Source document
↓

Tuesday, April 07, 2009

My Parents Will Never Go Skiing in France

When in England last December, I heard the following on a BBC News Program right before it went to break:

“Up Next: How has the credit crunch affected the French Ski Industry?”

When I think of the global financial crisis, the ABSOLUTE LAST THING I would think about, if at all, is the state of French Ski Industry.

You see, when you ask about the state of French Ski Industry, you are asking about the state of rich people. I don’t care about the state of rich people. I care about the state of poor people…and those on the verge of becoming poor. If those without money are treated without regard to their humanity when times are "good," what happens now?

So BBC News, why should I worry about rich people not skiing?

“But Hari, if rich people are not skiing, how else are they spending their leisure time?"

"If the rich are not skiing where will they go? Will they be simply forced to stay inside their EXTREMELY COMFORTABLE HOMES?”

“What if they attempt to mingle with the general population? Will they confuse…and bore us… with their worthless knowledge of Victorian literature? Or worse... attempt to sell us some of their modern art?”

As if someone without money would actually have any interest in buying the work of Cy Twombly!

Some of us don’t have the time or the interest to play “Modern Art Magic Eye.”

Person 1: I think it’s a giraffe.

Person 2: No, no. It’s clearly Twombley’s abstract representation of modernity.

Person 2: Are you sure? I’m pretty sure I see the giraffe’s neck.

Perhaps, if we’re lucky enough, the rich will also attempt to sell us some of their secondhand Soviet uranium.

Oh, rich people! Why won’t you colonize Mars already so us poor people can finally inherit the earth?

I’m worried about my parents, who are not poor, but are getting older and deserve the chance to retire.

↑

(Stored items)
↓

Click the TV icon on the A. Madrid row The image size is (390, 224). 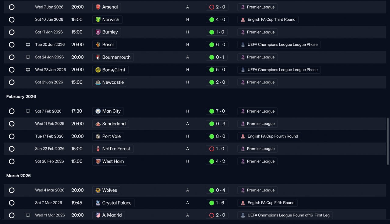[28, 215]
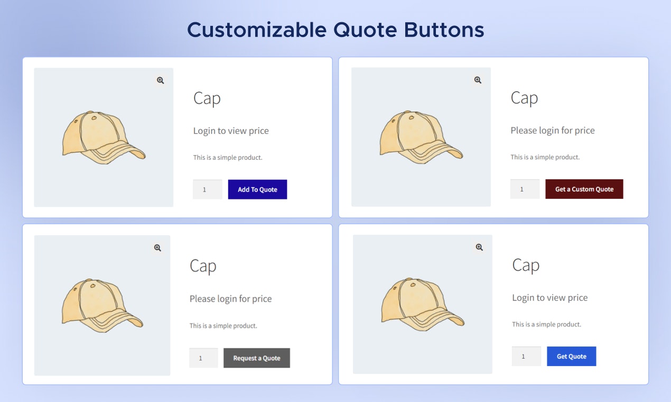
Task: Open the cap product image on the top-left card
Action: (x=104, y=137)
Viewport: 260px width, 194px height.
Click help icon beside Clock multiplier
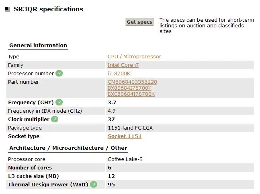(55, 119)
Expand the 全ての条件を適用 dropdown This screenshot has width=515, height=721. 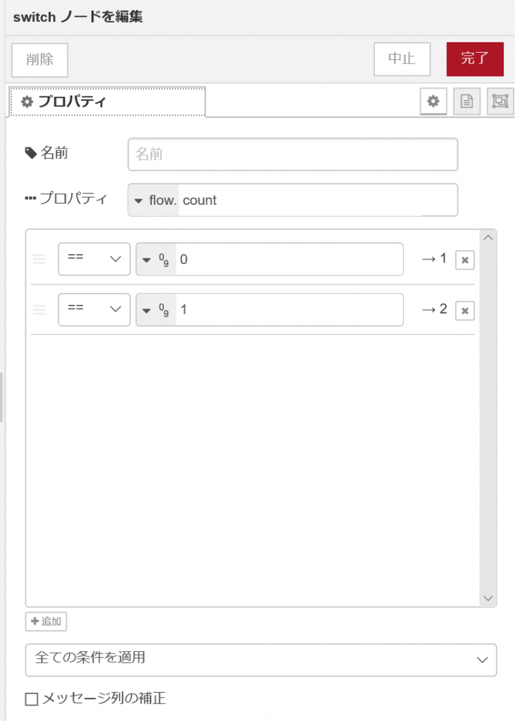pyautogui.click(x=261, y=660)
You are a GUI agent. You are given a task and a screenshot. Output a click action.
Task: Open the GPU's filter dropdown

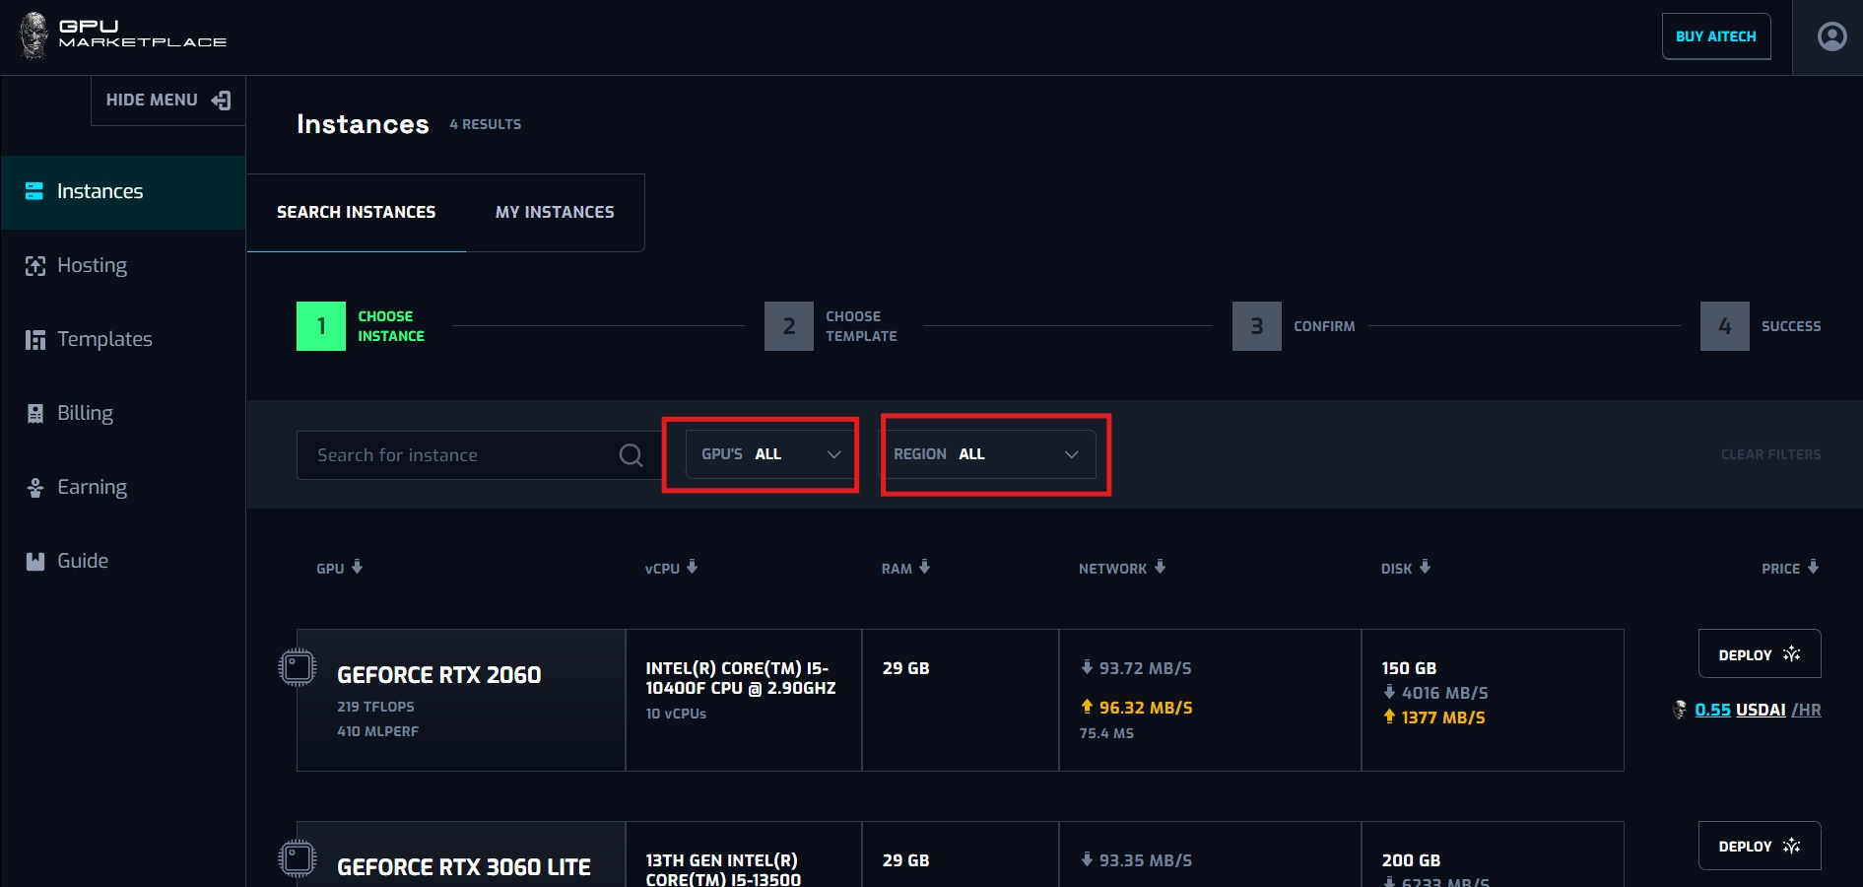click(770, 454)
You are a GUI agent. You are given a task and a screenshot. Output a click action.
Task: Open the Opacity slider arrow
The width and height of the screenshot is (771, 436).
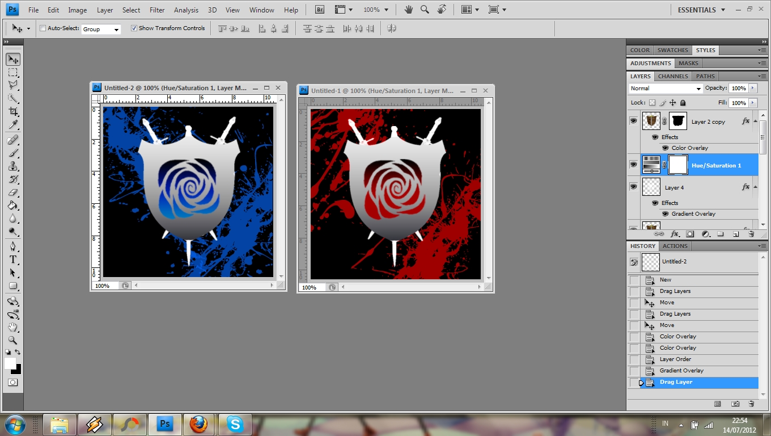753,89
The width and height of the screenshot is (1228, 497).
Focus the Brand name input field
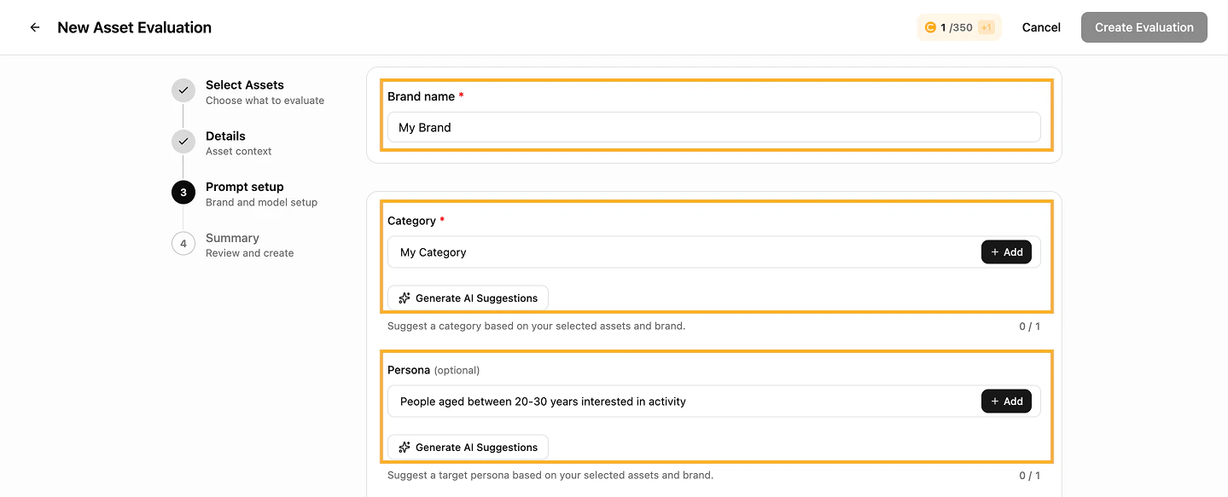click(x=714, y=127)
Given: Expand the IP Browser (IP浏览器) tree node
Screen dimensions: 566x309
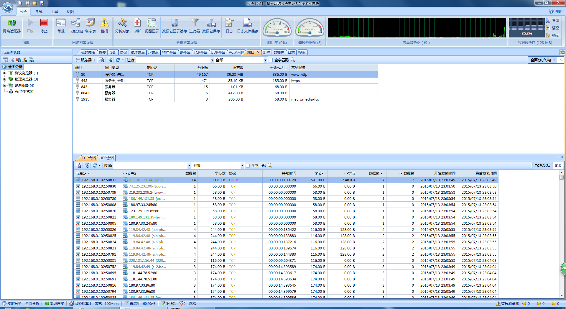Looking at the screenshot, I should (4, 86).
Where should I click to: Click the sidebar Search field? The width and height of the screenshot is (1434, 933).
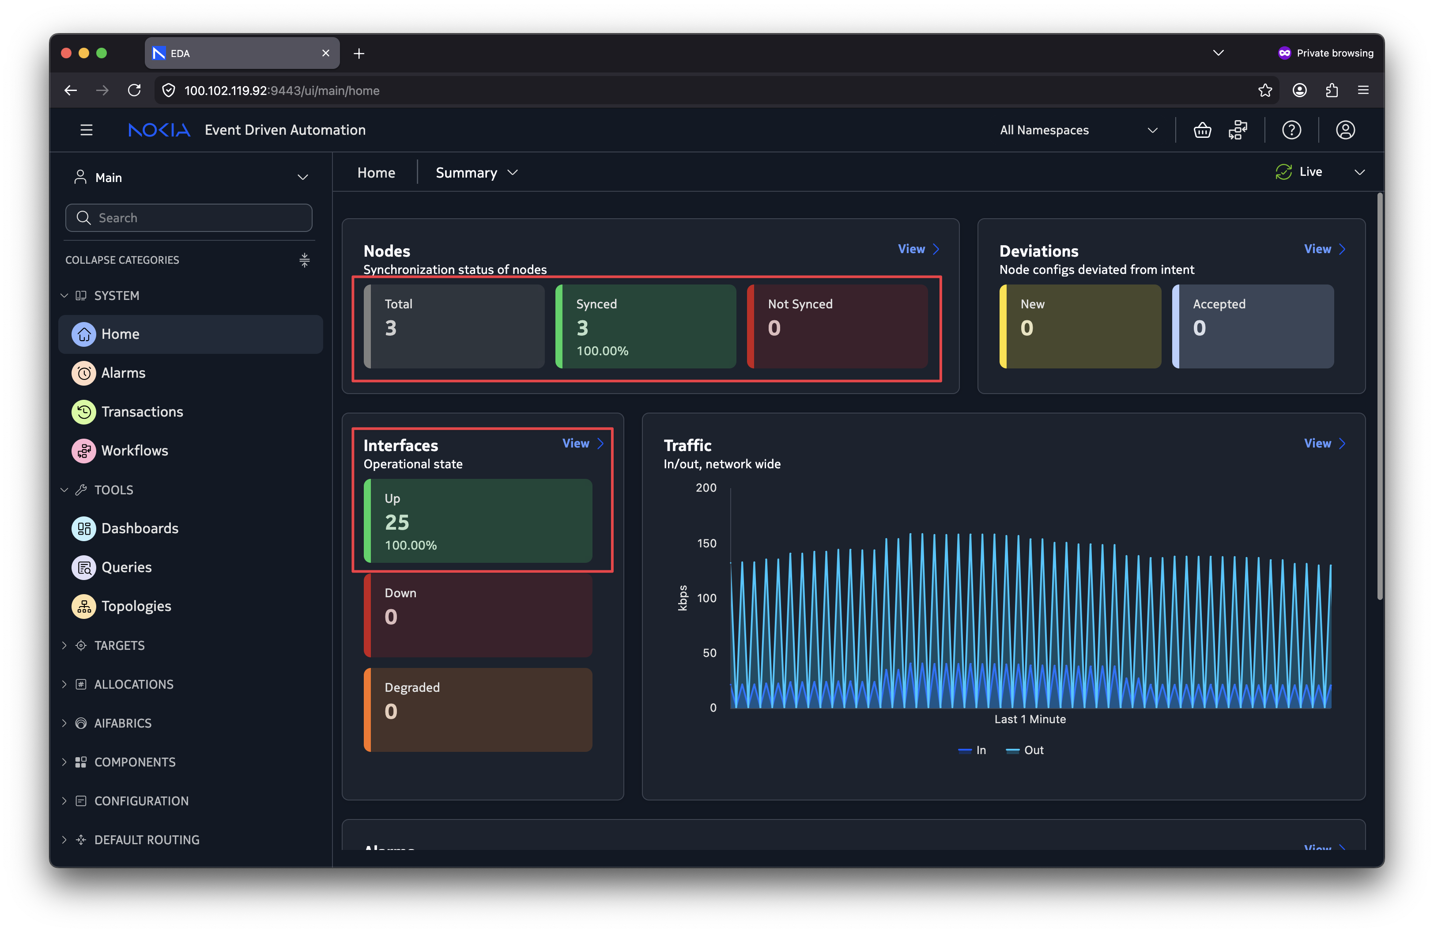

↑

Study questions
• A. Why does the writer of the blog post say they don't care about the state of the French Ski Industry?
• B. According to the blog post, where was the writer when they heard the BBC News segment?
• C. Can you echo the stretch of the blog post from "Person 2: No, no." through "inherit the earth?"?
Draw only on the blog post, not on the material.

Replies
• A. Asking about the French Ski Industry is asking about the state of rich people, and the writer doesn't care about them. The writer cares about poor people and those on the verge of becoming poor.

• B. In England, last December.

• C.
Person 2: No, no. It’s clearly Twombley’s abstract representation of modernity.

Person 2: Are you sure? I’m pretty sure I see the giraffe’s neck.

Perhaps, if we’re lucky enough, the rich will also attempt to sell us some of their secondhand Soviet uranium.

Oh, rich people! Why won’t you colonize Mars already so us poor people can finally inherit the earth?